The applications were submitted one day after the City Council voted to remove the fees that have traditionally been associated with the zone-change requests but that have not been collected in previous 12 successful applications.
The council's June 29 decision was prompted a grassroots movement from five different Eichler communities that are now considering the restriction. Residents have argued that new mansions are threatening the mid-century Modern character of the Eichler tracts and threatening the privacy of the residents in the squat and glassy Eichler homes. The various fees, which collectively totaled about $8,000, were cited by residents at recent council meetings as the biggest barrier to getting the zone changes.
Now, with the fees stricken, Los Arboles and a smaller adjacent tract Los Arboles 2 are both seeking entry into the no-second-stories club. According to the two applications, each tract has succeeded in getting signed support from more than 70 percent of its homeowners, the city's threshold for such changes (it's 60 percent in areas where there are deed restrictions on second-story homes).
In the case of Los Arboles, the application includes signatures from 66 of the tract's 83 property owners a rate of 80 percent. Rebecca Thompson, who presented the application on behalf of the neighborhood, noted in the application that support has been "enthusiastic and consistently high on every block and even among owners who no longer live here, but are committed to protecting Los Arboles." Faxed and mailed signatures have been received from homeowners living in Texas, Michigan and even Paris, France, she wrote.

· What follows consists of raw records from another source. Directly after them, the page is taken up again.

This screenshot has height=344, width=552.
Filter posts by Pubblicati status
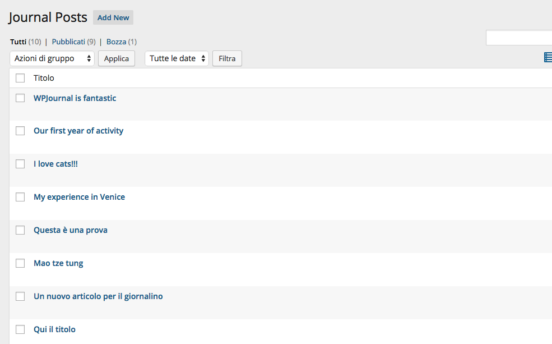tap(68, 42)
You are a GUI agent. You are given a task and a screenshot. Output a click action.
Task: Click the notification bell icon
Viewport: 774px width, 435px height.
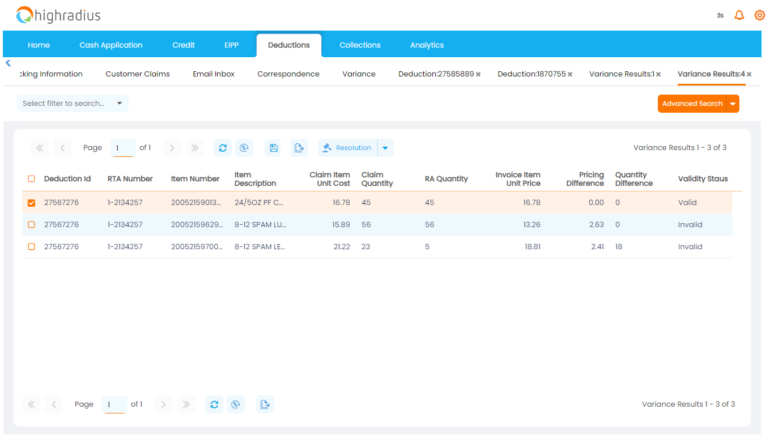click(739, 15)
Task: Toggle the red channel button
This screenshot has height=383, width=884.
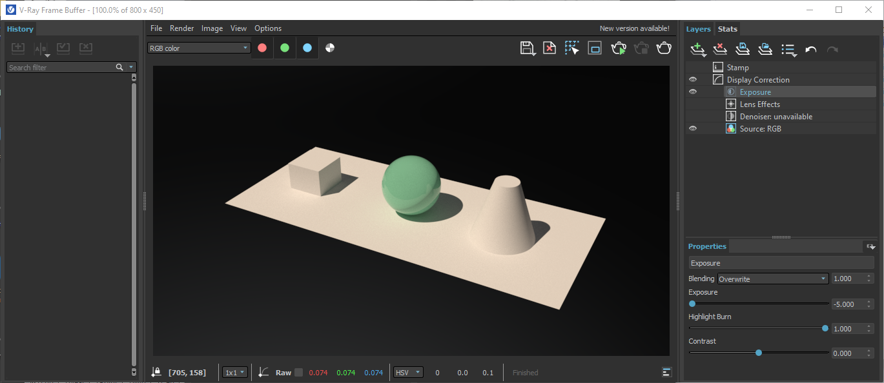Action: coord(262,48)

Residents of Los Arboles, which includes Holly Oak Drive, Cork Oak Way and Ames Avenue, have been seriously considering pursuing a single-story overlay since at least last fall, when they circulated a survey at the neighborhood's annual block party. The letter accompanying the survey "prompted a lively and overwhelmingly positive discussion at the block party," according to the application, and response to the survey was "high and very strongly in favor of pursuing a zone modification."
In the past, proposals to ban second-story homes have been contentious. The city's last overlay, adopted on Allen Court in 2004, divided the neighborhood down the middle, with supporters of the overlay touting the need to protect the area's character and opponents citing the threat that the new overlay would deal to their property rights and plans for future redevelopment.
After agonizing over the decision, an equally split City Council voted to approve the overlay request. A year later, the city changed the rules to create the 70 percent threshold. And in 2010, the city rejected a proposed overlay in a section of Fairmeadow because there was inadequate support.
In Los Arboles, by contrast, sentiment appears to heavily favor the the new overlay. Of the 17 property owners who have not signed the petition to the city, only six said they were opposed to the overlay. The other 11 were either undecided or unreachable, according to the application. The signature drive took place in May and the application was submitted on June 30.
"The desire of co-applicants is to preserve and protect the single-story character of our unique Eichler neighborhood, and therefore, we ask that this application be processed, approved and adopted as soon as possible," the application states.
The smaller tract known as Los Arboles 2, which is located along Torreya Court, is seeking a similar protection. The application from the 30-home community includes signatures from 24 property owners, an approval rate of 80 percent. This Eichler community is unusual in that it includes nine two-story homes, though as the application makes clear, all nine were built by Eichler and are consistent with the area's aesthetic.
"The houses in our division are architecturally cohesive, sharing similar design style and exterior siding and detail characteristics," the application submitted by Torreya Court resident Dorianne Moss states. "Moreover, with their steeply-gabled roofs that mimic the high cathedral atriums of our subdivision's single-story designs, our asymmetric two-story designs blend in harmoniously with their single-story neighbors.
Moss, who on June 29 urged the council to waive the fee, wrote in the application that many neighbors in Los Arboles 2 have "watched with interest the recent developments in neighboring Eichler communities.
"Gathering signatures for this proposal has been a way to put those concerns into action, and our neighborhood has been pleased to work with our neighbors in the adjoining tract," Moss wrote.
Once the city conducts its own survey of the neighborhoods and confirms the levels of support for the zone change, the council is expected to approve the single-story overlays at the two tracts. The 111 properties would then join the 896 throughout the city that currently prohibit two-story homes. These include sections of Greenmeadow, Charleston Meadows and Barron Park.